Boston Red Sox IT Chief Looks to Shut Out Wi-Fi Interference

By Matt Hamblen
Mon, June 18, 2007

Computerworld — With the city of Boston planning a municipal Wi-Fi network, Steven Conley, IT director for the Boston Red Sox baseball team, is bracing himself for possible interference with fabled Fenway Park's own Wi-Fi hotspot.

"Frankly, I don't want these municipal wireless systems to happen. I'd rather they all just go away," Conley said during a session at the MuniWireless 2007: New England conference in Newton, Mass., this week.

Conley added that he was speaking in jest—somewhat.

"I know it has to happen, but I don't want it," he said, referring to the planned development of the Boston Wi-Fi network, as well as a separate one in neighboring Brookline.

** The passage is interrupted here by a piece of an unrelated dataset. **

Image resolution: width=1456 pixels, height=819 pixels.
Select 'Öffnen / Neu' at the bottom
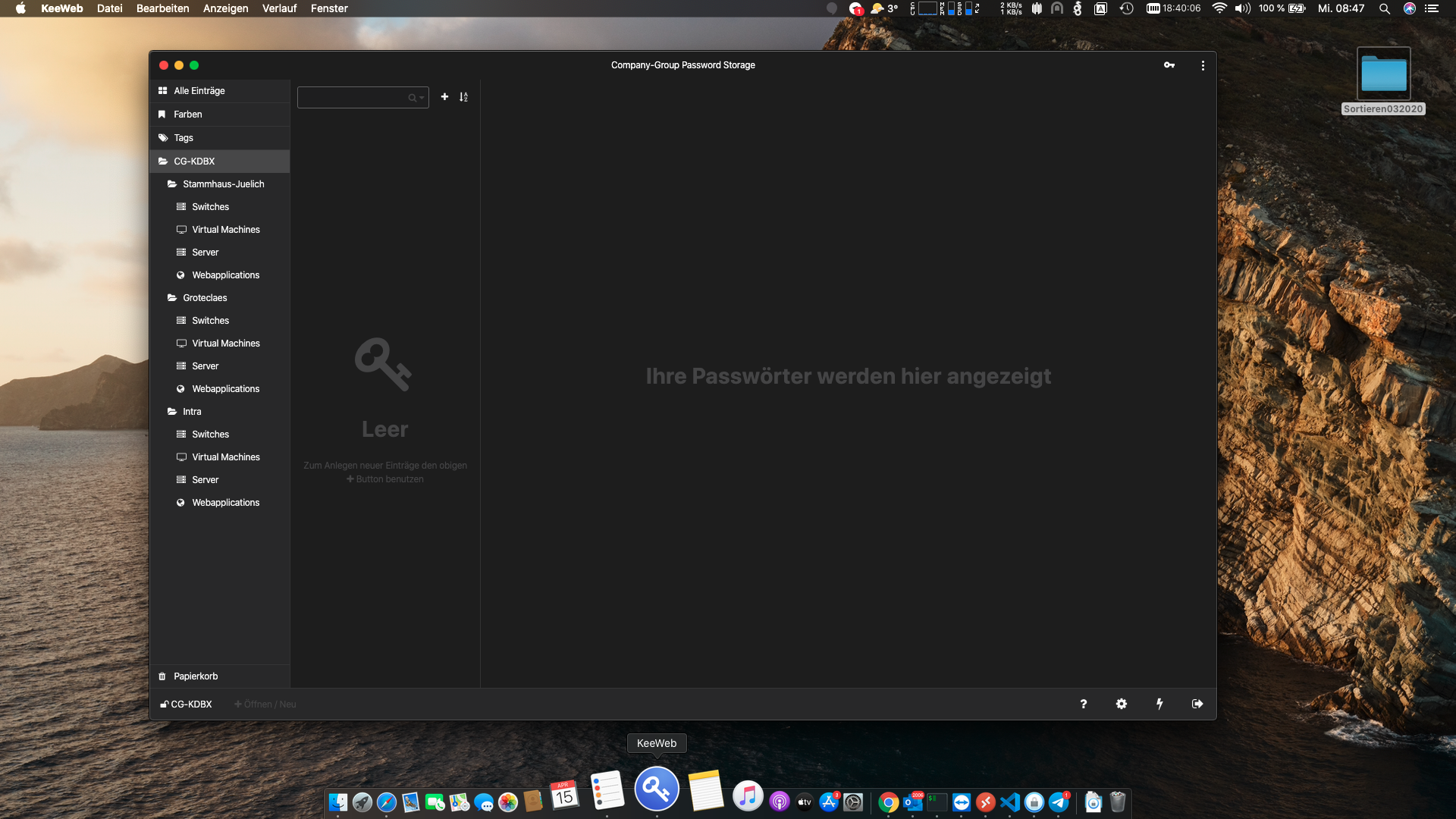(x=264, y=704)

Fenway Park, the home of the Red Sox, is located in a neighborhood near the border of Boston and Brookline.

The Red Sox first installed Wi-Fi technology in Fenway's main press box in 2003. Since then, the team has added a separate Wi-Fi network for its own workers, plus another network to support wireless ticket-scanning as well as in-seat ordering of food and drinks in some sections of the ballpark.

Conley described some incidents of Wi-Fi interference he has already had to deal with. For example, last winter's signing of Japanese pitcher Daisuke Matsuzaka has attracted an onslaught of media coverage on the days he is scheduled to pitch, sometimes resulting in as many as 25 television news trucks being parked near Fenway. The trucks send microwave signals to antennas on the roofs of four nearby high-rise buildings in order to transmit video.

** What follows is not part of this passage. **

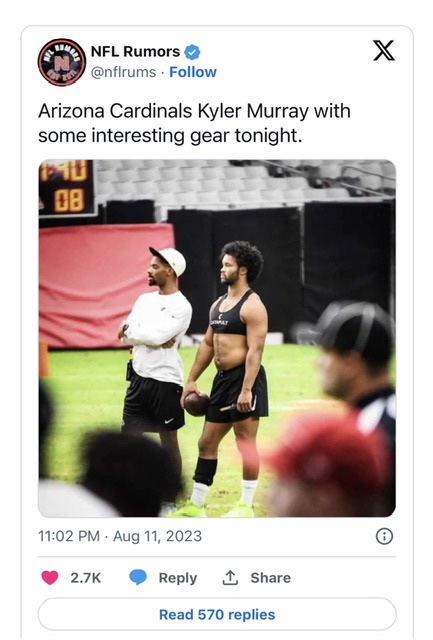Click the football held in the photo
This screenshot has width=433, height=640.
pos(196,404)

But Conley said the microwave signals use the same spectrum as Wi-Fi transmissions. And at times, signals sent from the trucks bounce back off buildings or metal objects, he said. That has wiped out Wi-Fi coverage in the press box as well as the Wi-Fi-based TV remote controls used by the team's owners in their suites at the park.

Diagnosing the microwave interference problems wasn't easy, according to Conley. "The only way we figured it out was with a spectrum analyzer," he said. So far, the microwave transmissions continue to get top priority over Wi-Fi, but Conley said he at least now understands what's going on.

Another problem cropped up in the spring after the Red Sox installed a new family seating area consisting of metal bleachers on the right-field roof. Because of the metal, "we found the wireless signal shot into right field," Conley said.

Problems like that are inevitable with Wi-Fi, he added. "I don't want to sound like Chicken Little, but things can happen," he said. "There's just going to be stuff that's weird."